Plaintiffs' Rule 59(e) motion simply recited the legal standard applicable to motions to reconsider and stated that Plaintiffs had not been given enough time to file an opposition to Biotronik's summary judgment motion, especially since their counsel had been ill. Plaintiffs reiterate these arguments on appeal, stating that "[c]ounsel being ill and sustaining an injury during the week of the deadline is grounds for cause to permit the Motion for Reconsideration." However, Plaintiffs never objected to the district court's summary judgment deadlines, and they did not inform the district court that their counsel was ill until they filed their motion for reconsideration. A district court does not manifestly err by granting an unopposed motion for summary judgment in such circumstances. See Templet, 367 F.3d at 475, 479 (affirming the denial of a motion for reconsideration of a grant of summary judgment where the plaintiffs not only failed to respond to the summary judgment motion but also "did not request a continuance of the motion or a rescheduling of the deadlines").

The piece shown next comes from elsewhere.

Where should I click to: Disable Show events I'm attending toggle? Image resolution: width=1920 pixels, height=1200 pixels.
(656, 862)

Plaintiffs' motion for reconsideration neither established that the district court committed any manifest errors nor presented any newly discovered evidence. Accordingly, the district court did not abuse its discretion by denying the motion.

III.

Plaintiffs briefly suggest that the district court judge was impermissibly biased against them, stating that "the Court did not act neutral nor impartial" because it invited Biotronik to file a motion for summary judgment. Plaintiffs cite 28 U.S.C. § 455(a), which provides that "[a]ny justice, judge, or magistrate judge of the United States shall disqualify himself in any proceeding in which his impartiality might reasonably be questioned."

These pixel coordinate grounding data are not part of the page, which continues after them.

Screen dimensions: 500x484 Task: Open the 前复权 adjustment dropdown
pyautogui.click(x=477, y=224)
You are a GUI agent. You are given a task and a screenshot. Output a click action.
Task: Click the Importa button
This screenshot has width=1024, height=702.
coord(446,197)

Plaintiffs never filed a motion to recuse in the district court, and they did not suggest anywhere in their motion for reconsideration that the district judge had exhibited any appearance of bias. "This court will not consider arguments first raised on appeal." Olivarez v. T-Mobile USA, Inc., 997 F.3d 595, 602 n.1 (5th Cir. 2021) (citation omitted). Accordingly, Plaintiffs have forfeited this argument. See id.1

IV.

For the foregoing reasons, the district court's order denying Plaintiffs' motion for reconsideration is AFFIRMED.

FootNotes


* Pursuant to 5TH CIRCUIT RULE 47.5, the court has determined that this opinion should not be published and is not precedent except under the limited circumstances set forth in 5TH CIRCUIT RULE 47.5.4.
1. We nonetheless note that, having examined the record, we do not perceive that the district judge displayed any impermissible bias against Plaintiffs. "Courts have interpreted [§ 455(a)] to require recusal if a reasonable person, knowing all of the facts, would harbor doubts concerning the judge's impartiality." Sensley v. Albritton, 385 F.3d 591, 599 (5th Cir. 2004). A reasonable person would not harbor such doubts just because a district judge informs the parties that the court will entertain a motion for summary judgment, as long as the judge objectively considers both the motion and any response. See Marinechance Shipping, Ltd. v. Sebastian, 143 F.3d 216, 218 (5th Cir. 1998) ("The district court possesses the inherent power to control its docket. This power includes the authority to decide the order in which to hear and decide pending issues." (footnote omitted)).